Exercise instructions
Copy every one of the records below word for word, omitting the pictures.
⁂
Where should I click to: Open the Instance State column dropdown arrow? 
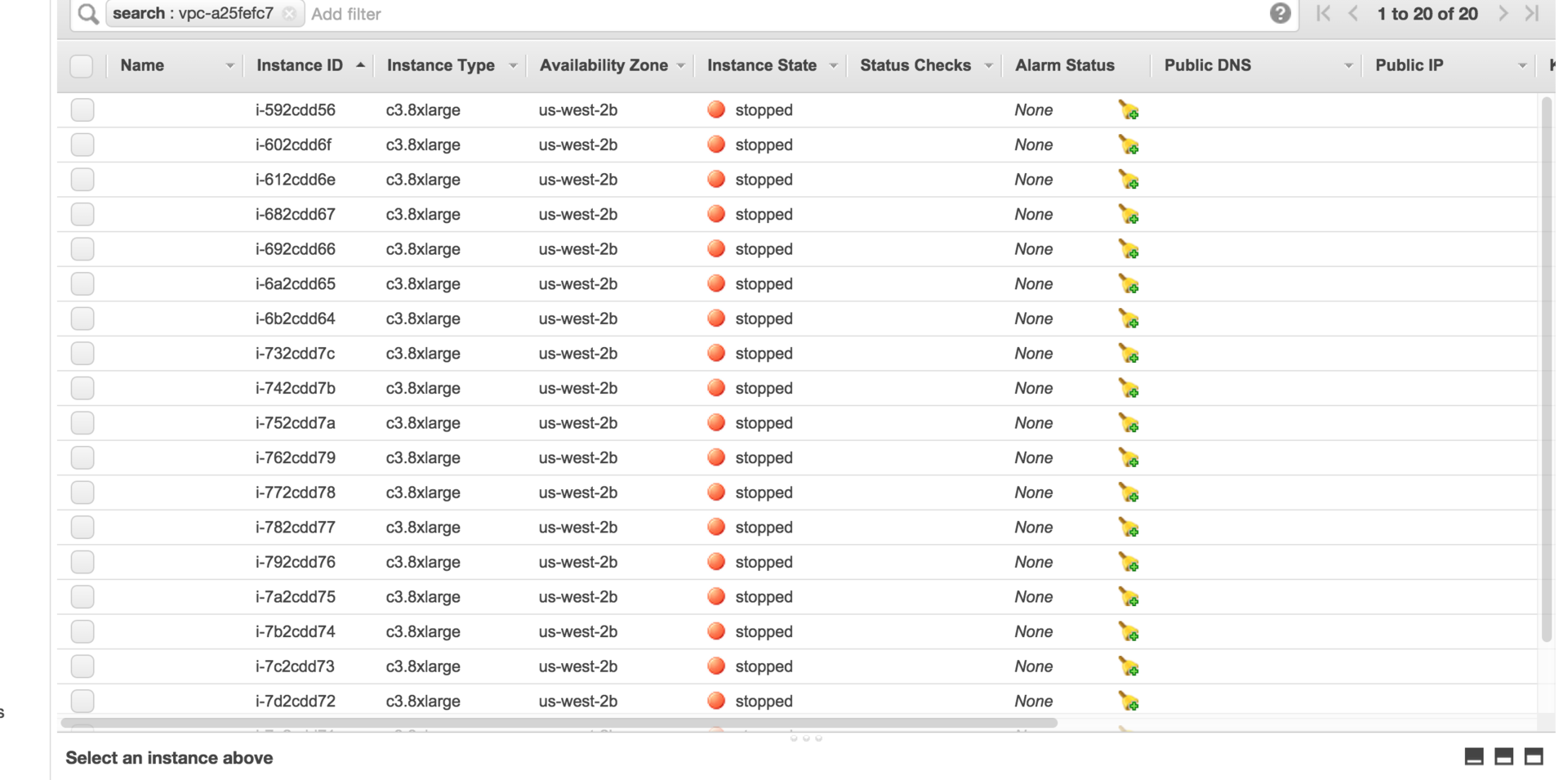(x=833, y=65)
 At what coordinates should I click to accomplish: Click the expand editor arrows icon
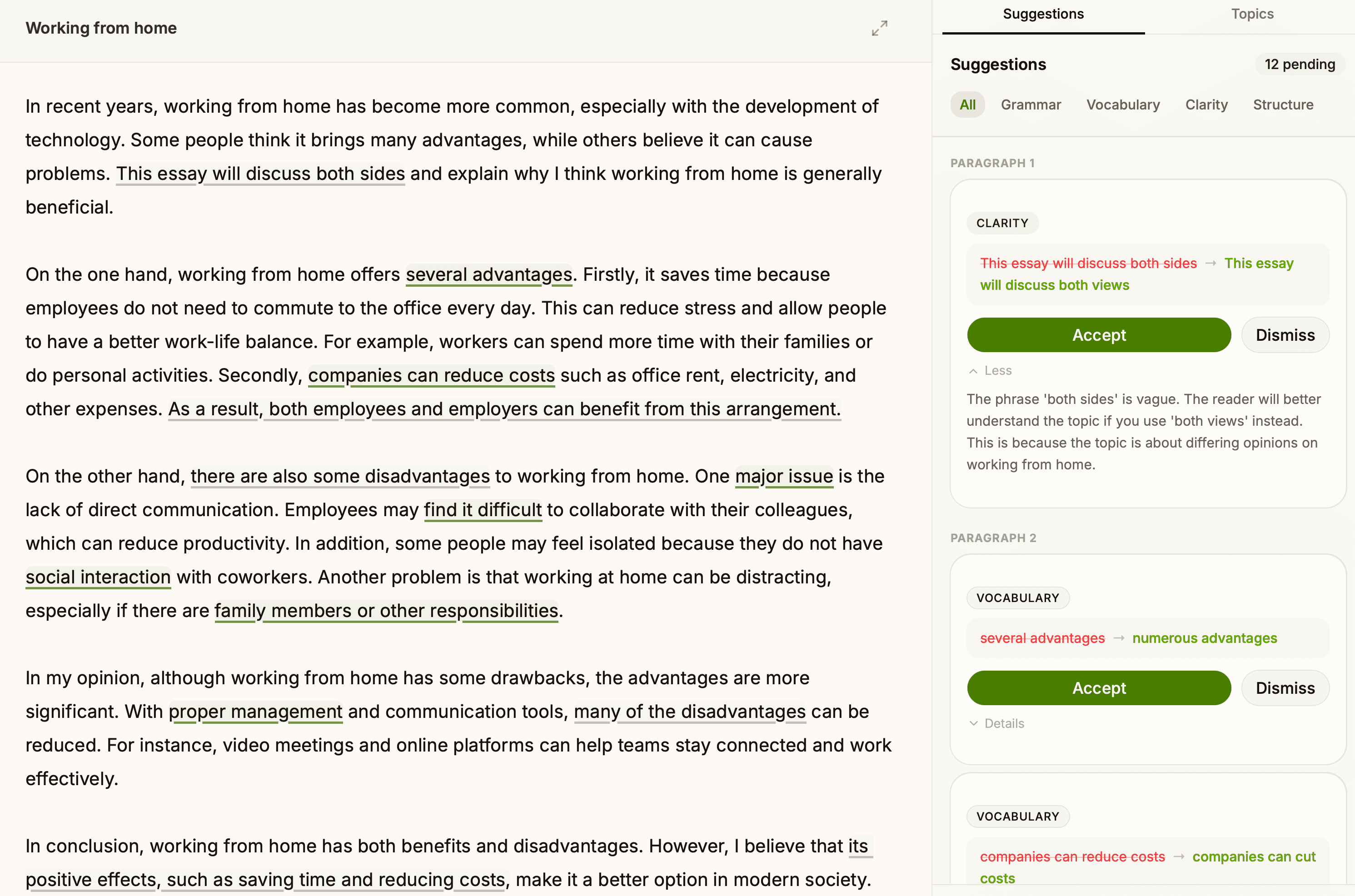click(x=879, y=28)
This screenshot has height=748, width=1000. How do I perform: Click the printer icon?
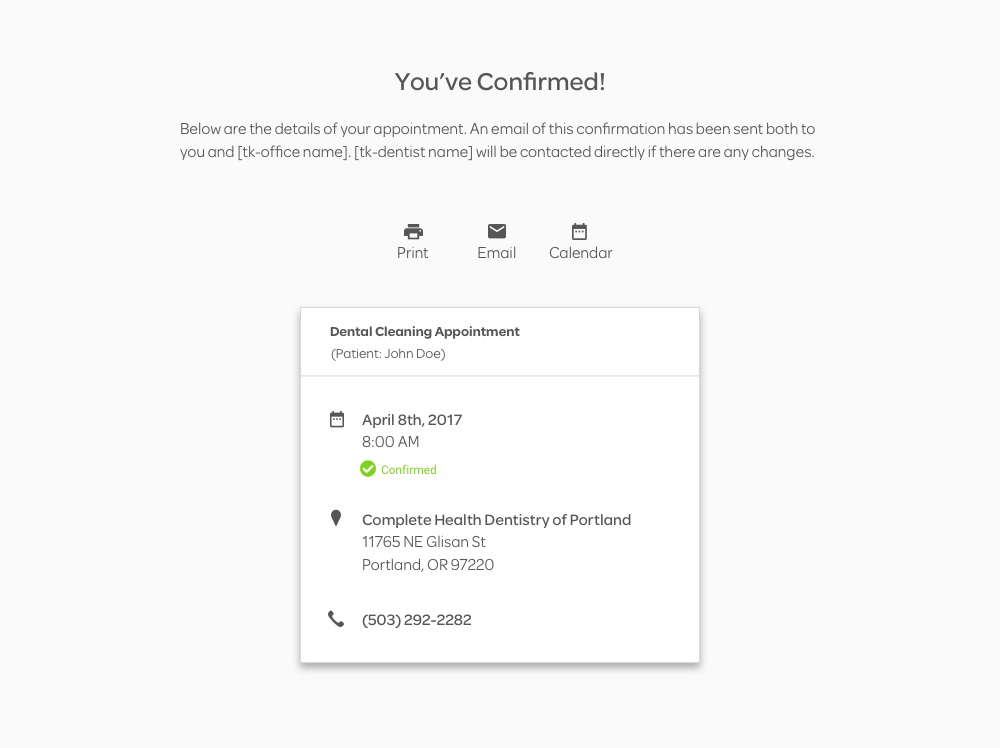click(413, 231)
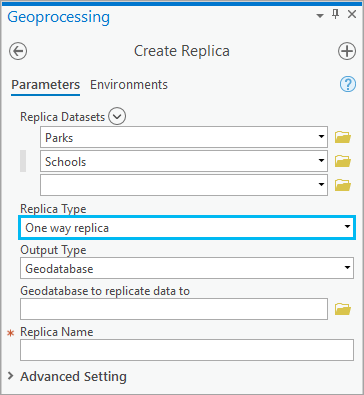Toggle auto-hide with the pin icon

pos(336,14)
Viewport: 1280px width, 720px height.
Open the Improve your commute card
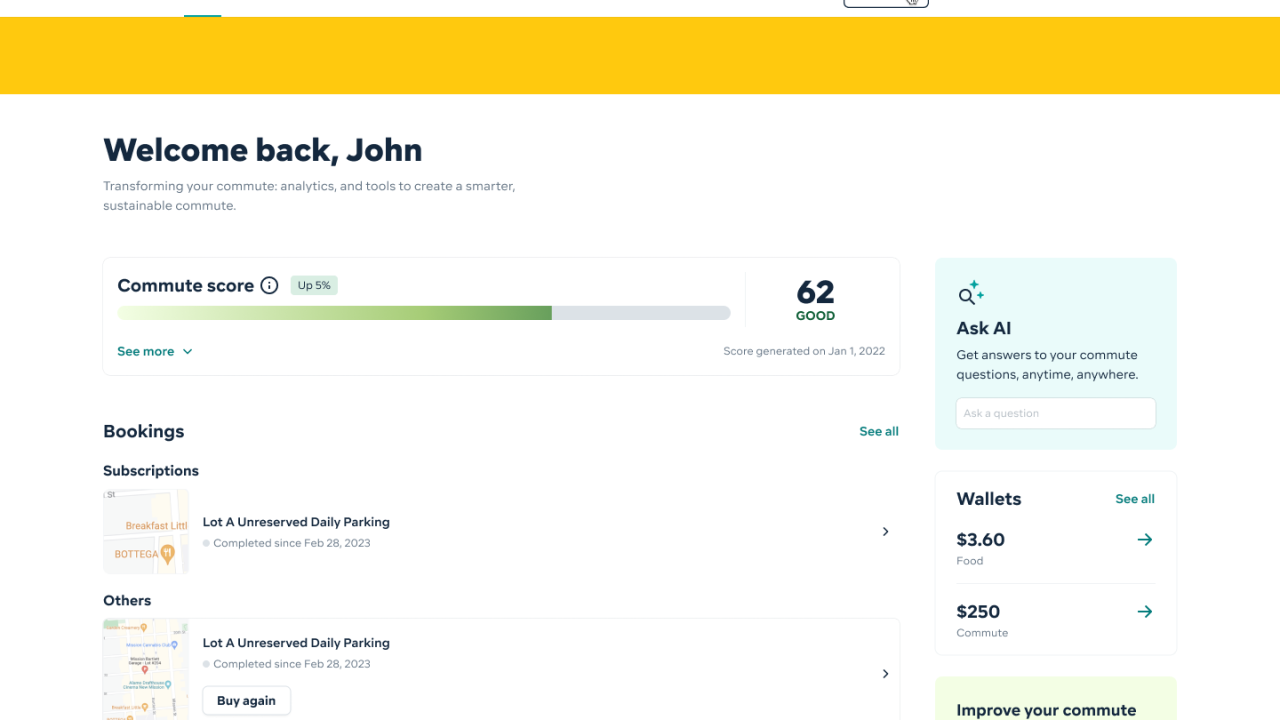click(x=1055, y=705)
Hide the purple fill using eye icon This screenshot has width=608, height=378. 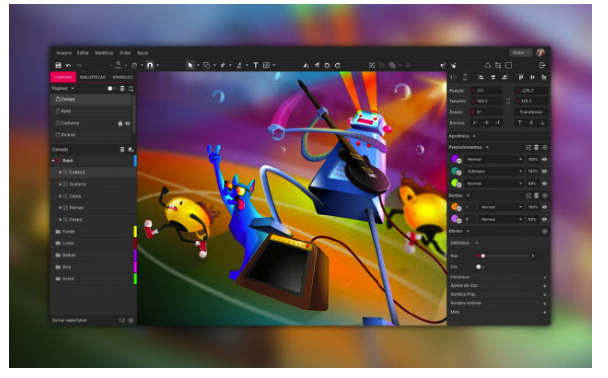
⁂
Solution to the exercise
Where should I click to: Open the Instance State column dropdown arrow? 
(x=833, y=65)
 At what coordinates should I click to accomplish: Click the expand editor arrows icon
click(x=879, y=28)
This screenshot has height=748, width=1000. How do I perform: Click the printer icon?
click(413, 231)
Toggle auto-hide with the pin icon

pos(336,14)
Viewport: 1280px width, 720px height.
Open the Improve your commute card
click(x=1055, y=705)
Hide the purple fill using eye icon This screenshot has width=608, height=378. 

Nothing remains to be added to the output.